Per-call drill-down when you need it — every LLM call is also captured with structured request/response and the raw body. Stalled tool calls, malformed prompts, unexpected token counts: the evidence is on the page, not behind a re-run.
Metrics are framed first at the agent layer — turn count and duration distribution per agent kind, call count per turn, tool-call success rate — and then at the call layer: TTFT · E2E latency · TPOT · token throughput · call rate · active calls · call error rate · prompt-cache hit ratio. The Overview page is built around both. See glossary for what each means and why.
Storage in DuckDB (default, embedded, single-file) with per-table retention enabled out of the box. Pluggable backend trait — PostgreSQL and ClickHouse are designed but not yet wired.
Console at http://localhost:3000: overview · performance · usage · errors · services (table / path / model views) · agent turns · agent sessions · LLM calls (with full request/response body drill-down) · raw HTTP exchanges · pipeline-health debug views.
Distribution: prebuilt static binaries for Linux musl (x86_64 + aarch64) and macOS (Intel + Apple Silicon). Web console is embedded in the binary — single artifact, no separate frontend deploy.
- Agent developers — debug stalled tool calls, detect plan-loop / "no submit" failure modes, and see exactly which model+endpoint each turn hit, without modifying the agent or its SDK
- AI platform / inference ops — see the real service-to-service topology your traffic flows through (clients → litellm → vLLM / SGLang), measure each hop independently, and catch silent model substitutions
- FinOps & engineering managers — attribute spend across teams/repos/projects from real turns, not periodic SDK exports that can drift
- Compliance & security — capture-once evidence chain of what crossed the wire, scoped per agent kind and per session
# Install (Linux/macOS, no sudo, user-local)
curl -fsSL https://raw.githubusercontent.com/Netis/TokenScope/main/install.sh \
| INSTALL_DIR="$HOME/.local" sh
# Linux: grant capture privileges to the binary (no sudo at runtime)
sudo setcap cap_net_raw,cap_net_admin=eip ~/.local/bin/tokenscope
# Capture from a live interface
tokenscope -i eth0
# ...or replay a pcap (no privileges needed)
tokenscope --pcap-file capture.pcap --no-retentionThen open http://localhost:3000.
After a pcap finishes replaying, the process keeps the API/console available so you can browse the results — press Ctrl+C to exit, or pass --exit-after-drain for batch/CI use that exits as soon as the pipeline drains.
TokenScope sees plaintext HTTP. Install it where the traffic is already decrypted, such as on the inference host, behind a TLS terminator, or fed from a trusted packet source.

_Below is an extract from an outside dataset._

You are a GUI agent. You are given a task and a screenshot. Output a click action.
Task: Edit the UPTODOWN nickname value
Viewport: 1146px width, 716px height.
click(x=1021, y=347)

For systemd deployment, capability options, and uninstall, see docs/install.md.
- Install — one-line installer, systemd, capabilities
- Configure — pipelines, sources, storage, retention
- Glossary — what every metric means
- Architecture — pipeline design and trade-offs
- Mission — long-arc vision
The current surface is the foundation layer (Ops use cases). On the way:
- Storage — PostgreSQL and ClickHouse backends (schemas already designed)
- Wire APIs — more provider-specific extensions (Bedrock variants, Vertex non-Anthropic, etc.)
See docs/mission.md for the full ladder.
Bug reports and PRs welcome. Before opening a PR, run:
just build all # single binary with embedded console
just quality all # rust fmt + clippy + ts lint + tsc
just test all # cargo test (all crates)Run just help for the full menu. Design docs under docs/design/ describe the per-module contract — read the relevant one before changing anything load-bearing.